I get the point of Ukip; I really do. I sneer sometimes, yes, but that’s at the clunking delivery, not the philosophy on which it rests. There are, obviously, more than a few people in this country who feel that mainstream politics no longer speaks to them. Frankly, mainstream politics ought to. But that failure doesn’t mean that the mainstream has been hijacked by a shadowy, self-serving metrosexual cabal. What bothers me is this sense of the new right desperately wanting to believe that it does. That way lies the irrelevant comfort zone of self-declared dispossession. Cut it out.
A feeling for Europe
Europe, meanwhile. Lord Lawson’s intervention in the Times — on why Britain should leave the EU — was a powerful one, and there will be far better people writing about it on these pages than me.

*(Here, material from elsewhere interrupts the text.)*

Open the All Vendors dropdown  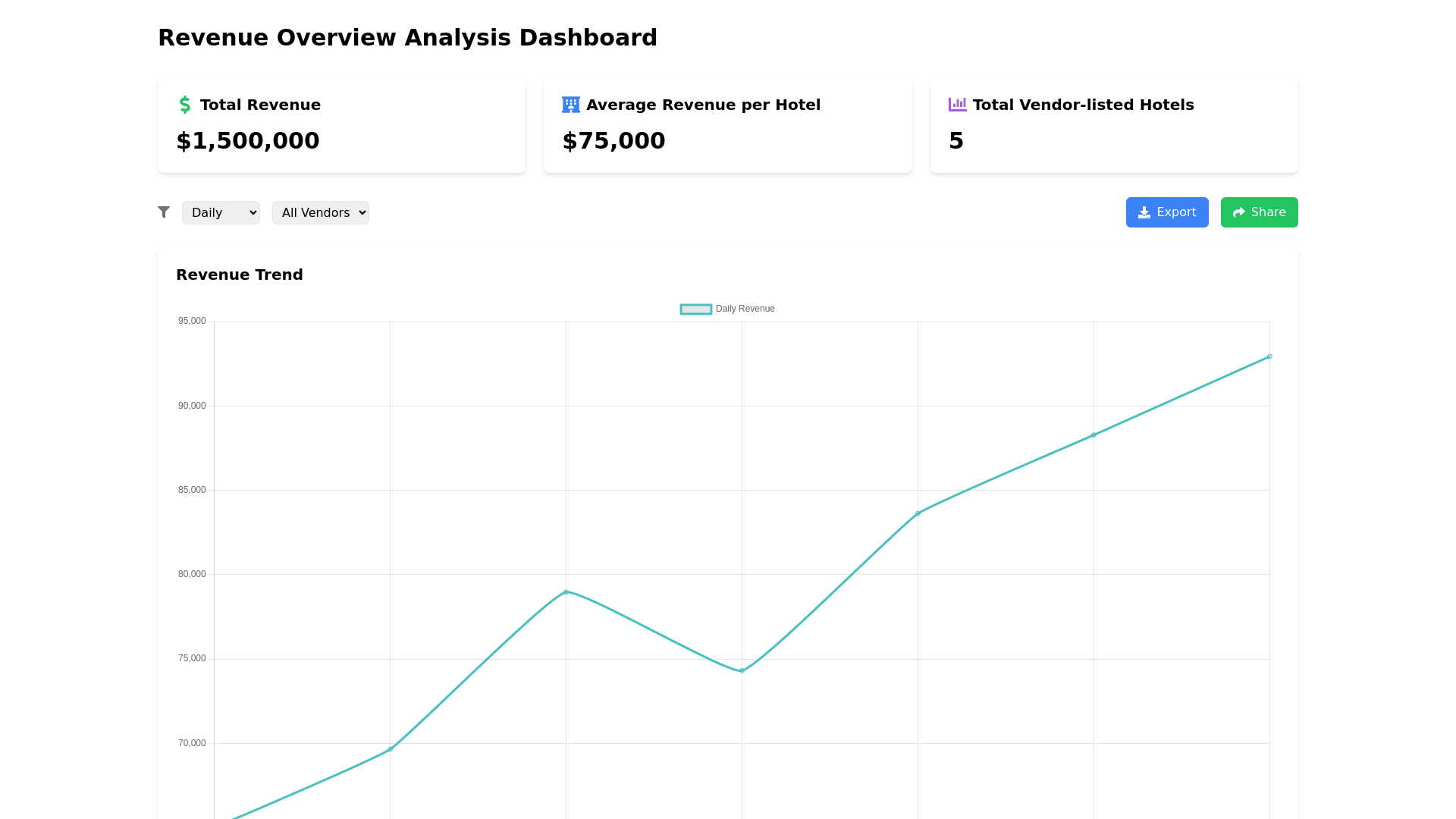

What struck me, though, was his lack of tangible examples as to what difference an exit would actually make to people living in the UK. Yet that’s not a particular criticism, because advocates of staying in are equally vague about the tangible harms if we left.
So much of any Europe debate is about feelings, preferences and ideologies, rather than any sort of nuts and bolts.The more I mull it over, the more I think our best way forward is either to secretly leave but tell everybody we are staying, or secretly stay and tell everybody we are leaving. All bases covered, either way.